Alameda, Statutarstadt in der San Francisco Bay Area, Vereinigte Staaten
Alameda ist eine Stadt im Alameda County in den USA und liegt auf mehreren Inseln in der East Bay, darunter Alameda Island, Bay Farm Island und Coast Guard Island. Brücken verbinden diese Inseln mit Oakland und ermöglichen den Zugang zur umliegenden Region, wobei Wasser den Großteil des Stadtgebiets umgibt.
Das Gebiet gehörte ursprünglich zur Rancho San Antonio, einem spanischen Landbesitz der Familie Peralta, bevor es am 6. Juni 1853 zur Stadt erklärt wurde. Später entwickelte sich hier eine bedeutende Werftindustrie, die während des Zweiten Weltkriegs viele Schiffe für die Marine baute.
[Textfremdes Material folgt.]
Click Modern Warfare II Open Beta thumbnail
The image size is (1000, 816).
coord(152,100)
Der Name stammt aus dem Spanischen und bedeutet Allee oder Pappelweg, eine Erinnerung an die frühe Besiedlung durch spanischsprachige Pioniere. Besucher sehen überall Anzeichen für die Schiffbautradition, da viele Gebäude entlang der Ufer an die Werftarbeit erinnern und Einwohner oft am Wasser spazieren gehen.
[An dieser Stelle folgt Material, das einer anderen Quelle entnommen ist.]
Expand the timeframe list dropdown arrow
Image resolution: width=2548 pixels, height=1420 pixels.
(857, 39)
Ein Wassertaxi verbindet die Inseln mit San Francisco und bietet Reisenden eine Alternative zu den Brücken in die Metropole. Die meisten Besucher bewegen sich am besten mit dem Auto oder Fahrrad fort, da das flache Gelände sich gut für Radtouren eignet.
Neptune Beach war ein Vergnügungspark, der von 1917 bis 1939 betrieben wurde und als Geburtsort des amerikanischen Wassereis und des Eis am Stiel gilt. Heute erinnern nur noch wenige Hinweise an diesen Ort, der einst Tausende von Besuchern anzog.